Counting Operations in Gaussian Elimination

This page is intended to be a part of the Numerical Analysis section of Math Online. Similar topics can also be found in the Linear Algebra section of the site.

Counting Operations in Gaussian Elimination

We have seen from The Gaussian Elimination Algorithm and the Computing the Inverse of a Matrix with Gaussian Elimination pages that solving a system of $n$ linear equations in $n$ unknowns, or finding the inverse (provided that it exists) of a square $n \times n$ matrix requires a lot of arithmetic steps, especially when $n$ is very large. It is thus important to determine the length of the computation in terms of counting the number of operations done in the process.

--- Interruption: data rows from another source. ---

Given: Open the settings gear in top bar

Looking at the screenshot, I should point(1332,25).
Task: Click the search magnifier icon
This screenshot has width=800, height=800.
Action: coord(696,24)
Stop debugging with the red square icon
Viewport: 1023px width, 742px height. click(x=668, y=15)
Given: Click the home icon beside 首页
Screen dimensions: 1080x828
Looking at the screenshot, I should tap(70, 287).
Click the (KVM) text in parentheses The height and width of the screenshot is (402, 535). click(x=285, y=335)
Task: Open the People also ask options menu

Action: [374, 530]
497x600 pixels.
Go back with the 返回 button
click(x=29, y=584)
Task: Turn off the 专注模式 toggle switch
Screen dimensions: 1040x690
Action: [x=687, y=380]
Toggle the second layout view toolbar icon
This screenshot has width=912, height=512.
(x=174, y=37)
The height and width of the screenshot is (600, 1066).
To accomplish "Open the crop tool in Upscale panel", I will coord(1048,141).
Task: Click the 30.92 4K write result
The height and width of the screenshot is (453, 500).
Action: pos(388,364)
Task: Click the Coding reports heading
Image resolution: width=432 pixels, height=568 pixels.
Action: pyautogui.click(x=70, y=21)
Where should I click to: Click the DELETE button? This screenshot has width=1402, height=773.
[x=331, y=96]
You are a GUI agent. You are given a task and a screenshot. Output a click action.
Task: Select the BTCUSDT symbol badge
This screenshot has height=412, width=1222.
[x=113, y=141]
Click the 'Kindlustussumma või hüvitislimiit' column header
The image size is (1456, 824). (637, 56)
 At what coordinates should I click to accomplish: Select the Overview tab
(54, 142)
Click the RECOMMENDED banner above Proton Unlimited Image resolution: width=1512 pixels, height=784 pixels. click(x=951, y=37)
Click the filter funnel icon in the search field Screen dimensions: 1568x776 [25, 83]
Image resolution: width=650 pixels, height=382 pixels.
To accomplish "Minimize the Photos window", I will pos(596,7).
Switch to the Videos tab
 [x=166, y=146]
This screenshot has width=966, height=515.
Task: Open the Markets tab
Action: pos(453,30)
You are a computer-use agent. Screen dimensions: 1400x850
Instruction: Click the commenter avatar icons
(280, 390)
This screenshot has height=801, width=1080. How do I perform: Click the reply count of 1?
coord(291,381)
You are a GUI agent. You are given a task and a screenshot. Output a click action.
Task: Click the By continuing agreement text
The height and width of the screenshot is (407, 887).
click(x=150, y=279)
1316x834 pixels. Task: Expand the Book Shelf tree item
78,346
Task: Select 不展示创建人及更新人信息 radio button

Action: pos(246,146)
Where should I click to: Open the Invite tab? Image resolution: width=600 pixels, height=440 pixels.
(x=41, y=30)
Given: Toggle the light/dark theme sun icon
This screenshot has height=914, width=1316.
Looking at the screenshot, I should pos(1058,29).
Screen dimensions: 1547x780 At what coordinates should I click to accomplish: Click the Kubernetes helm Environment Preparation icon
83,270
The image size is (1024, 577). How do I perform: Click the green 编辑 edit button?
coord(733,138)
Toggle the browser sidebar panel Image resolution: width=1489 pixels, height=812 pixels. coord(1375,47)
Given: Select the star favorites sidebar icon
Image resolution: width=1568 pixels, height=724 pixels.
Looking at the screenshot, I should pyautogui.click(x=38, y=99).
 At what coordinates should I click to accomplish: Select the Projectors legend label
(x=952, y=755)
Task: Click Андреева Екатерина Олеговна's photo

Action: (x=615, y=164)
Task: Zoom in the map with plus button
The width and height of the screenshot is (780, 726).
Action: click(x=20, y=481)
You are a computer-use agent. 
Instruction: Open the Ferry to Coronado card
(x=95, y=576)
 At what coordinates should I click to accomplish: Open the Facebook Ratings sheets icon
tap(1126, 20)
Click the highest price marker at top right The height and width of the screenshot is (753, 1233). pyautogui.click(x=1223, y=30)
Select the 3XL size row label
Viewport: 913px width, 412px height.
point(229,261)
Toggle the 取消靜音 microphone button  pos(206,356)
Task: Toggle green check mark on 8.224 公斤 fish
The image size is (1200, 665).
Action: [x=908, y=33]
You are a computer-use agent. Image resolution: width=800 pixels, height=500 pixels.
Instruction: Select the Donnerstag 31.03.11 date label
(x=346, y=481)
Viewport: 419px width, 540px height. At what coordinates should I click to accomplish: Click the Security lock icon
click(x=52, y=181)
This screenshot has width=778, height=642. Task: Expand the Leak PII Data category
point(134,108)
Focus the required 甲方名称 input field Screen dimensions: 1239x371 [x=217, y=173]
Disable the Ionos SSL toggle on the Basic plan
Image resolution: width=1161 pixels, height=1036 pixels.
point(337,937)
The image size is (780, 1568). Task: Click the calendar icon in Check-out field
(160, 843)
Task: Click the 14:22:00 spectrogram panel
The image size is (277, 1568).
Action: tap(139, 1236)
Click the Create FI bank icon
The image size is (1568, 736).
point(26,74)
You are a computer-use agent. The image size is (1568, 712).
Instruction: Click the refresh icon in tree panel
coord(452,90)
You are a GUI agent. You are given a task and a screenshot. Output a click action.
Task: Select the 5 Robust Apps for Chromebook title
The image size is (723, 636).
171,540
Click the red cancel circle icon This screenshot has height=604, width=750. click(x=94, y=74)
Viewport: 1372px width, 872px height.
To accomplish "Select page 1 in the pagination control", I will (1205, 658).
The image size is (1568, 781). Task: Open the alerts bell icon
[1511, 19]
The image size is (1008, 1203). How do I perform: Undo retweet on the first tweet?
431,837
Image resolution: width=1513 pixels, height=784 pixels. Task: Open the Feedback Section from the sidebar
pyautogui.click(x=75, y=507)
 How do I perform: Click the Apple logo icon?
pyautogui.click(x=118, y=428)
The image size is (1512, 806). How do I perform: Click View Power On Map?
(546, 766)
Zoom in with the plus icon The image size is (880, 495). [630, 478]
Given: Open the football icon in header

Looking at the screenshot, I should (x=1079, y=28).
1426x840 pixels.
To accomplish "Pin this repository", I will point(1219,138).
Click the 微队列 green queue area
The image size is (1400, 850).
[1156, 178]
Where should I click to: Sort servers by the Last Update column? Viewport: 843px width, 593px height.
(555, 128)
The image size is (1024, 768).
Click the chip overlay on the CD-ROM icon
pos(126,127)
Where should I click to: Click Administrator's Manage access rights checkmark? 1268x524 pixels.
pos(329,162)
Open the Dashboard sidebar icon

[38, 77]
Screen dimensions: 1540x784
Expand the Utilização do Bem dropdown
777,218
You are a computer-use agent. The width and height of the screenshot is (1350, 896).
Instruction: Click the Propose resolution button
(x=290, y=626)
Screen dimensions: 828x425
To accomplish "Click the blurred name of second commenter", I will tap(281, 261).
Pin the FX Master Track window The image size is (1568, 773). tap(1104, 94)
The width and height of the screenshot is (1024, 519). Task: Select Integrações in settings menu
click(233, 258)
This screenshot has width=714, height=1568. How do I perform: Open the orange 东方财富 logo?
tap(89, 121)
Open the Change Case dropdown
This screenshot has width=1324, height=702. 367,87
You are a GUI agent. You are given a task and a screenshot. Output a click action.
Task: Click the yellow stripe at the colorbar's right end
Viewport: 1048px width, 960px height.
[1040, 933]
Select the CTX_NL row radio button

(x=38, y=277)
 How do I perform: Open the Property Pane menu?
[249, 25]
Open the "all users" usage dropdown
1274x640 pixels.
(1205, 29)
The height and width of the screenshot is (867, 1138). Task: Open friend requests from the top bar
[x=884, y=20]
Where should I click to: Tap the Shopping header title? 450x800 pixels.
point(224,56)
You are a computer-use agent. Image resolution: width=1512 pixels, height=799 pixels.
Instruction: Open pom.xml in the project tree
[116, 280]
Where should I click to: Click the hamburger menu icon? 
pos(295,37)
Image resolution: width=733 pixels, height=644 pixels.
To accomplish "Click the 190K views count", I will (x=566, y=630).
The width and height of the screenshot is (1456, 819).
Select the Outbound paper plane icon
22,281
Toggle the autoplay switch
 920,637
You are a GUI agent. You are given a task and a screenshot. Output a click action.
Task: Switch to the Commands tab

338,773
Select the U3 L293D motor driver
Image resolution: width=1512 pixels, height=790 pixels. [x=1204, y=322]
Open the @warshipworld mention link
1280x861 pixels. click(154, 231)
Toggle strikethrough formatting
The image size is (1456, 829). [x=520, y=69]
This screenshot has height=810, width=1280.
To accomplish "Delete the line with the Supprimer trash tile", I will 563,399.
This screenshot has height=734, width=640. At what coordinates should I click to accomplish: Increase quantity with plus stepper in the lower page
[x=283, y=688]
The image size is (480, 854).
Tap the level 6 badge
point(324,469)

Consider a system of $n$ linear equations in $n$ unknowns and the corresponding $n \times n$ coefficient matrix $A = \begin{bmatrix} a_{11} & a_{12} & \cdots & a_{1n}\\ a_{21} & a_{22} & \cdots & a_{2n}\\ \vdots & \vdots & \ddots & \vdots\\ a_{n1} & a_{n2} & \cdots & a_{nn} \end{bmatrix}$, the $n \times 1$ solution matrix $x = \begin{bmatrix} x_1\\ x_2\\ \vdots\\ x_n \end{bmatrix}$, and the $n \times 1$ constant matrix $b = \begin{bmatrix} b_1\\ b_2\\ \vdots\\ b_n \end{bmatrix}$. Then $Ax = b$. Earlier we saw that at the $(n-1)^{\mathrm{th}}$ step of Gaussian Elimination, we obtain the following system of equations:

(1)
\begin{align} \quad u_{11}x_1 + u_{12}x_2 + \cdots + u_{1n} x_n = g_2 \\ u_{22}x_2 + \cdots + u_{2n} x_n = g_2 \\ \vdots \\ u_{nn}x_n = g_n \end{align}

The values of the $u$'s and the $g$'s were described on the The Gaussian Elimination Algorithm page. Let $U = \begin{bmatrix} u_{11} & u_{12} & \cdots & u_{nn}\\ 0 & u_{22} & \cdots & u_{2n}\\ \vdots & \vdots & \ddots & \vdots\\ 0 & 0 & \cdots & u_{nn}\end{bmatrix}$ be the $n \times n$ coefficient matrix for this equivalent system, and let $g = \begin{bmatrix} g_1\\ g_2\\ \vdots\\ g_n \end{bmatrix}$ be the $n \times 1$ equivalent constant matrix. Then $Ux = g$. Then the following table states the operations count from going from $A$ to $U$ at each step $1, 2, ..., n -1$.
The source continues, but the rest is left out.